Qu’est-ce qui fait vraiment l’efficacité d’un médicament ?

16 janvier 2009

Il n’est pas normal que des malades soient privés en France, de traitements capables d’améliorer leurs conditions de vie alors qu’ils sont accessibles chez nos voisins.

C’est pourtant le cas semble-t-il, dans un grand nombre de domaines. « Dans la majorité des pathologies les plus fréquentes » soulignent les responsables du Cercle de Réflexion de l’Industrie pharmaceutique (CRIP), « l’efficacité à court terme est déjà obtenue par les médicaments actuellement existants. Le véritable enjeu de la recherche, c’est d’améliorer des bénéfices secondaires mais néanmoins importants. Cet enjeu fondamental n’est pourtant plus pris en considération par les autorités de santé (françaises) dans leur évaluation des nouveaux médicaments. »

Qui sont ces malades ? Des hypertendus, dont 50% abandonnent leur traitement au bout d’un an à cause de ses effets secondaires.

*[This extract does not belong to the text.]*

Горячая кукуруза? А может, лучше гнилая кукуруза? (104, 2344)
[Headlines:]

Ils courent ainsi un risque considérable d’accident vasculaire cérébral. Des millions d’insomniaques sont réduits à « se faire dormir » à coups d’hypnotiques entraînant une dépendance, des troubles de la mémoire ou de la vigilance durant la journée. Les parkinsoniens sont également très affectés par cette situation. Efficaces à court terme, les traitements actuels apportent un soulagement partiel, irrégulier ou assorti d’effets secondaires délétères : hallucinations, comportements de jeu compulsif… Asthme, douleur, incontinence urinaire, diabète… les exemples sont légion.

Aujourd’hui explique l’économiste Claude Le Pen (Université Paris-Dauphine), le seul critère de fixation des prix de remboursement reconnu en France est celui de l’efficacité clinique. « C’est certainement un effet induit du grand mouvement en faveur de l’Evidence Based Medicine (EBM), qui dans les années 1990 entendait fonder toute la médecine sur les preuves. » Des preuves quantitatives, ne prenant en compte ni la qualité de vie des patients, ni la praticité du traitement et son impact sur l’observance… donc sur les résultats.

Présidente du CRIP qui regroupe 17 laboratoires français et européens représentant près de 13% du marché, Marie-Laure Pochon appelle « à ce que la tolérance, la sécurité, la simplicité de prise, l’observance des nouveaux traitements soient également pris en compte, évalués et reconnus par les pouvoirs publics. » Et naturellement, « que ces traitements se voient accorder le prix des médicaments de référence (sur le marché depuis 15 ou 20 ans parfois, n.d.l.r.) augmenté du taux d’inflation » Toutes les informations existent et sont disponibles. « Elles figurent dans tous les dossiers d’AMM soumis dans le cadre des procédures européennes harmonisées. Les autorités françaises en ont donc connaissance. »

En attendant ce changement, les malades n’ont d’autre ressource que de supporter des thérapeutiques affectées de graves inconvénients ou de se les procurer – à leurs frais – dans un autre pays de l’Union. Des dizaines de milliers de parkinsoniens par exemple, pourraient voir leur vie transformée. Comme le soulignait le Pr Philippe Damier, chef de service de Neurologie au CHU de Nantes, « trois médicaments existent pour ce faire. Ils sont remboursés dans 23 pays d’Europe, mais pas en France. » Ceux qui peuvent se les offrir hors des frontières doivent en assumer les frais : environ 100 euros par mois et par malade. Nous reviendrons prochainement, sur cet important sujet qui touche à la justice sociale.